# [УКАЗАНИЯ К ЗАДАНИЯМ]
a – Скопируйте без изменений часть текста о Данте, начиная со слов «Святые очи отвратил» и заканчивая словами «а в молчании.».
b – Выпишите номера всех сносок, которые стоят в квадратных скобках в тексте о Данте.

# [ТЕКСТ ДЛЯ ЧТЕНИЯ]
******************************

Крайняя сжатость, сгущенность, сосредоточенность всего, что Данте думает и чувствует, – главная, и тоже единственная, ни с чем у других великих поэтов, кроме Эсхила, несравнимая сила Данте, – происходит от этой напряженности. Самые сильные слова у него – самые краткие, как будто невольно, из крепко сомкнутых уст срывающиеся, – такие, как этот упрек, обращенный к Беатриче земной:
Жалость убивает ваш смех[5].
...Я смерть мою прощаю той,
Кто жалости ко мне не знала никогда[6],
и упрек, обращенный к Беатриче Небесной:
Мне боль такая растерзала душу,
Что я упал без чувств, и что со мною было,
Она одна лишь знает[7].
Или такие слова, как эти:
Ужели Ты, за нас распятый...
Святые очи отвратил от нас?[8] —
этот вопль человечества к Сыну, как будто отвечающий воплю Сына к Отцу: «Боже Мой! Боже Мой! для чего Ты меня оставил?»
Самые деятельные люди – самые молчаливые; меньше всех говорит тот, кто больше всех делает. Данте – один из самых молчаливых, потому что один из самых деятельных людей в мире. Как это ни странно, главная сила этого великого художника слова не в слове, а в молчании.

******************************

# [ФРАГМЕНТ ДАННЫХ]
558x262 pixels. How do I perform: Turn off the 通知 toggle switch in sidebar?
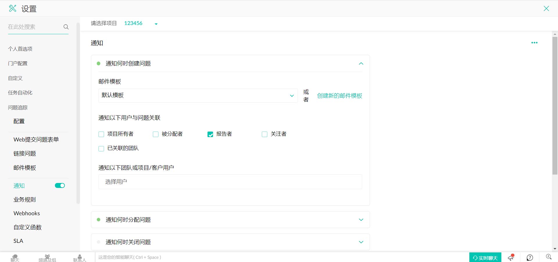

******************************

# [ОТВЕТЫ ПО ЗАДАНИЯМ]
a –
Святые очи отвратил от нас?[8] —
этот вопль человечества к Сыну, как будто отвечающий воплю Сына к Отцу: «Боже Мой! Боже Мой! для чего Ты меня оставил?»
Самые деятельные люди – самые молчаливые; меньше всех говорит тот, кто больше всех делает. Данте – один из самых молчаливых, потому что один из самых деятельных людей в мире. Как это ни странно, главная сила этого великого художника слова не в слове, а в молчании.

b – 5, 6, 7, 8